# Excerpts from a dataset
++++++

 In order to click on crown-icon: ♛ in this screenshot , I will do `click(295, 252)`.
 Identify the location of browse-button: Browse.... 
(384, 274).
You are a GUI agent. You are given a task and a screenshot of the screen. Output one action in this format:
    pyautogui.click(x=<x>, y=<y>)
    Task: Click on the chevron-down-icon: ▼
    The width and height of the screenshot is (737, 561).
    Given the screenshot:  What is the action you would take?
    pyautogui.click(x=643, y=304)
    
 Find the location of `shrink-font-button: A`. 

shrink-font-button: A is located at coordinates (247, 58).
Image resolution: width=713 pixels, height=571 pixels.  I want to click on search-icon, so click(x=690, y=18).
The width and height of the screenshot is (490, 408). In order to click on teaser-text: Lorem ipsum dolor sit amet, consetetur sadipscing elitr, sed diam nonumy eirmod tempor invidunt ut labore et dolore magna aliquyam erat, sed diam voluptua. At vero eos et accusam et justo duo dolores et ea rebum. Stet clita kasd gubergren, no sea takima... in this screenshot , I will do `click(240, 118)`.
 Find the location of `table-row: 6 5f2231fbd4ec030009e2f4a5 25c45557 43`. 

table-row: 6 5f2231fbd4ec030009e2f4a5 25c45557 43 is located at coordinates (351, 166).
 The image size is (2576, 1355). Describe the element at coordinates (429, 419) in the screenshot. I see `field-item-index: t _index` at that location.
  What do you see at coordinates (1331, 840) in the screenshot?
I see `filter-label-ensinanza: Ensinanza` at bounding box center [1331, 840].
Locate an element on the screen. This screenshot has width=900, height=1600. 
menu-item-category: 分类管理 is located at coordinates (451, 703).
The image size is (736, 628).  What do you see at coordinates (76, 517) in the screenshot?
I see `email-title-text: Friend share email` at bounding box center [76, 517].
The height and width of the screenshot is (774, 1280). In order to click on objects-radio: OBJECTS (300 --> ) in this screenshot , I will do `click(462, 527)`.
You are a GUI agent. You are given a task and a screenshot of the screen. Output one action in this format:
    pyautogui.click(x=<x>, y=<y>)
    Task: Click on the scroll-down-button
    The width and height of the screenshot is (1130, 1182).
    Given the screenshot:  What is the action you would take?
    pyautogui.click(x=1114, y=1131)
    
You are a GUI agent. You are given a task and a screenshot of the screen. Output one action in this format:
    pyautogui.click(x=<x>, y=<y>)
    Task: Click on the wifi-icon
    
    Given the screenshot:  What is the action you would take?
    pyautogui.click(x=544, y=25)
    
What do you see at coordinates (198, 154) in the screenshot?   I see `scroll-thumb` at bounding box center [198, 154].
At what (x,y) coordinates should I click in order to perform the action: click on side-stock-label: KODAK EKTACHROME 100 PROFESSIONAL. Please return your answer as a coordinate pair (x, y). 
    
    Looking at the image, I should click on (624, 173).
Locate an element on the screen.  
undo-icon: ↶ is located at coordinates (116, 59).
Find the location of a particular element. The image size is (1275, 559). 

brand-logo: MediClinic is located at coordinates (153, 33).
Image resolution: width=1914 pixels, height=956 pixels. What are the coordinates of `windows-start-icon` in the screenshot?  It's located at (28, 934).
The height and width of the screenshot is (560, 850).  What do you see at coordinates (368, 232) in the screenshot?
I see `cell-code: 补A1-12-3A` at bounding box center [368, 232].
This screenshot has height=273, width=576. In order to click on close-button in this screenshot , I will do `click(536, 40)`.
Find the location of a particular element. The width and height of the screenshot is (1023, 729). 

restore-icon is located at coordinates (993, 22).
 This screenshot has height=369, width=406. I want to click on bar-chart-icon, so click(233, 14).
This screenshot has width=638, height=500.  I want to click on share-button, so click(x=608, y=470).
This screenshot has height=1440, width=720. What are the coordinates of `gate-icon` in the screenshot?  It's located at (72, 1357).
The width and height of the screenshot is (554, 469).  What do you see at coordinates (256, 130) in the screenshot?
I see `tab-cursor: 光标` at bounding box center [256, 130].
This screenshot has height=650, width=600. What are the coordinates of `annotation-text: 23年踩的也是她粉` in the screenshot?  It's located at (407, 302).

++++++

# What the exercise asks
Copy out everything in the data from the line containing "This screenshot has width=638, height=500." down to the line containing "This screenshot has height=1440, width=720.", both lines included.

# Output for this task
This screenshot has width=638, height=500.  I want to click on share-button, so click(x=608, y=470).
This screenshot has height=1440, width=720. What are the coordinates of `gate-icon` in the screenshot?  It's located at (72, 1357).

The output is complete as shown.